** TRECHO SELECIONADO **
________________________
Não foi vivido, em 2020, o encontro familiar habitual para a mãe comum, assim como não aconteceu também, para a mãe presa. Uma boa parcela das mães detidas nas penitenciárias, cumprindo suas penas, vivenciam todos os anos essa experiência do isolamento, novidade para a mãe comum.

As mãe comuns, cujos filhos residem no mesmo lar, experimentaram um dia caloroso, liberto dos apelos comerciais, comemorando simplesmente a vida, a existência, a alegria de pequenas ações animadas pelas redes sociais. As mães detidas, acostumadas a esse jejum, sentiram-se mais isoladas ainda. Ambas experimentaram a saudade dos filhos e a preocupação pela situação sanitária fora do seu controle.

As mães comuns são "livres", mas vivenciam pequenas prisões também em suas vidas. A carteira de motorista que nunca conseguiu tirar, a tirania do marido controlador, mulherengo, beberrão, a indiferença de filhos, a solidão da velhice em abrigos, a dependência da boa vontade em um filho de lhe ensinar sobre internet e redes, o almoço certo do dia a dia, a roupa pronta da semana, a governança da casa, o ônibus lotado, o trânsito pesado, o chefe sem noção, o horário rígido de trabalho, a contagem por uma aposentadoria, a luta contra alguma doença.

A detenta conta, ansiosamente, os dias de sua remissão, enquanto sonha com seu fim de pena. A progressão de regime já estaria de bom tamanho se viesse na data certa. A pena dela é a suspensão da sua liberdade de se locomover, é não ter direito de estar em sua casa, nos eventos sociais, nas ruas, nos parques, nas lojas, nas baladas.
________________________
** DADOS EXTRAÍDOS **

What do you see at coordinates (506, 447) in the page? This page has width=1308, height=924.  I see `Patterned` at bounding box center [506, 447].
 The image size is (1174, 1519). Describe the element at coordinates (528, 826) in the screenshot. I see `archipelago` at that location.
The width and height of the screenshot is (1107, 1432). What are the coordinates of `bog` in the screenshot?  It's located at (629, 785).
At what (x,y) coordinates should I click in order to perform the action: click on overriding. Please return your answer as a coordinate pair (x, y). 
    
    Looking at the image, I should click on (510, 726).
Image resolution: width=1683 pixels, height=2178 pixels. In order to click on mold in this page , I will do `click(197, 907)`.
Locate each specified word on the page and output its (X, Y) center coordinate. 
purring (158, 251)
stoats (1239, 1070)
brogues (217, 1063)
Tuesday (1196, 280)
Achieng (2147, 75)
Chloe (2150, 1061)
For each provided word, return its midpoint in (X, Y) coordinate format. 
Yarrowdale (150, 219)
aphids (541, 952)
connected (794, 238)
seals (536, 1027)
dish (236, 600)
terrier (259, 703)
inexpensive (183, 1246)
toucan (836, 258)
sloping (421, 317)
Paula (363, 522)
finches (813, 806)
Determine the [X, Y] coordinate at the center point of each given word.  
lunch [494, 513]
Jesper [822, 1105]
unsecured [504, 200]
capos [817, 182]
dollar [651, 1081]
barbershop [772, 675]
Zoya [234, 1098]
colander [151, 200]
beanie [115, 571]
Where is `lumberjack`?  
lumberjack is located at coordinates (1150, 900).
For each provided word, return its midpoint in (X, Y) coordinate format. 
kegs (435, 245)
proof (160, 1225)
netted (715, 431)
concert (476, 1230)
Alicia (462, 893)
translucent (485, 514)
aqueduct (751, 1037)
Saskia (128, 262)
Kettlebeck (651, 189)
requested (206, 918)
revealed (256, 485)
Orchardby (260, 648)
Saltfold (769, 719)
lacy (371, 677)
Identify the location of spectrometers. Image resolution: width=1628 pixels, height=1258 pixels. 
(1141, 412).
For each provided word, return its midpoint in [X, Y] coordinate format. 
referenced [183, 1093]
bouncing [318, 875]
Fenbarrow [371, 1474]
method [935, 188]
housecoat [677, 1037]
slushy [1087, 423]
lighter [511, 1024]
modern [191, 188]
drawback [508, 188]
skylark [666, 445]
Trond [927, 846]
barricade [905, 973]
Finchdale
________________________
** O QUE FAZER **
a – No texto sobre mães comuns e mães presas, o que a detenta conta ansiosamente?
b – Prossiga o texto sobre mães comuns e mães presas a partir da última frase apresentada.

** RESPOSTAS POR TAREFA **
a – Os dias de sua remissão.

b –
A pena da mãe comum é suportar um companheiro tantas vezes mal educado, agressivo e controlador, é não conseguir adquirir aquele mimo tão sonhado, é ser questionada, e até duvidada, ao frequentar seu culto religioso; é enfrentar os caprichos dos filhos, que, mesmo depois de grandes, acham-s no direito de se intrometerem em sua vida, e até mesmo de se acharem donos de suas finanças. É tantas vezes estar presa à ditadura da beleza, às regras sociais, aos vários tipos de exigências exageradas, e ser julgada 24h por isso.

O Brasil possui 104,772 milhões de  mulheres comuns, representando 51,6% da população total (IBGE 2019). Mães, guerreiras, imbatíveis, herdeiras dos poderes de Atenas. As penitenciárias guardam 38 mil mulheres detentas, sentenciadas ou não.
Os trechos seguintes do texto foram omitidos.